Attaining Quantum Sensing Enhancement from Monitored Dissipative Time Crystals
Eoin O'Connor, Victor Montenegro, Francesco Albarelli, Matteo G. A. Paris, Abolfazl Bayat, Marco G. Genoni
TL;DR
This work establishes that continuously monitored open quantum systems with dissipative time-crystal dynamics can achieve quantum-enhanced parameter estimation, with a universal scaling of the global QFI rate $f_{global} \sim N^3$ in the time-crystal phase for BTCs. It shows that a broad class of dissipative time-crystal models, including BTC and generalized dephasing systems, share this enhancement via closing Liouvillian gaps rather than relying on dissipative phase transitions, and derives an upper bound that separates generator variance from dissipative spectral properties. Crucially, the authors demonstrate that ideal monitoring ($\eta=1$) saturates the bound for both continuous homodyne and photodetection in BTC and a transverse collective dephasing (TCD) model, while inefficiencies degrade the BTC scaling to SQL, though the TCD model remains robust with efficiency-dependent super-classical scaling. The results identify monitored dissipative time crystals as a practical and robust platform for quantum metrology, with TCD offering particularly favorable resilience to measurement imperfections and a clear path to experimental realization.
Abstract
This study investigates quantum-enhanced parameter estimation through continuous monitoring in open quantum systems that exhibit a dissipative time crystal phase. We first analytically derive the global quantum Fisher information (QFI) rate for boundary time crystals (BTCs), demonstrating that within the time-crystal phase, the ultimate precision exhibits a cubic scaling with the system size, $f_{\mathrm{global}}\sim N^3$. We then generalize this finding to a broader class of dynamics, including the transverse collective dephasing (TCD) model, which achieves a time-crystal phase through a closing Liouvillian gap without requiring a dissipative phase transition.

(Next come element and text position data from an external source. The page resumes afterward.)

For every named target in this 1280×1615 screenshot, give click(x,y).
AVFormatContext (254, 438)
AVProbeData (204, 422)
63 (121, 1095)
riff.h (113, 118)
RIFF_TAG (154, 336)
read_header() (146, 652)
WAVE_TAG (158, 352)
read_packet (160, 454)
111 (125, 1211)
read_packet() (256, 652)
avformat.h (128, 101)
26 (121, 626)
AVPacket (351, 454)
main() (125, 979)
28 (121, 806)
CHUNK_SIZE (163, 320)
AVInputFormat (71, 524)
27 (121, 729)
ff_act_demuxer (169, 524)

We proceed to numerically demonstrate that this maximal global QFI rate is experimentally attainable for both the BTC and TCD models, even at finite system sizes, via continuous homodyne and photodetection. Moving towards practical implementations, we analyze the precision limits under inefficient detection, revealing a critical difference: for BTC dynamics, inefficiencies asymptotically restore a classical scaling, and only a constant-factor quantum advantage remains possible. In contrast, for TCD dynamics, a super-classical scaling is still in principle observable, and our numerical simulations confirm its presence, even under inefficient measurement conditions, establishing the TCD model as a highly robust platform for quantum metrology.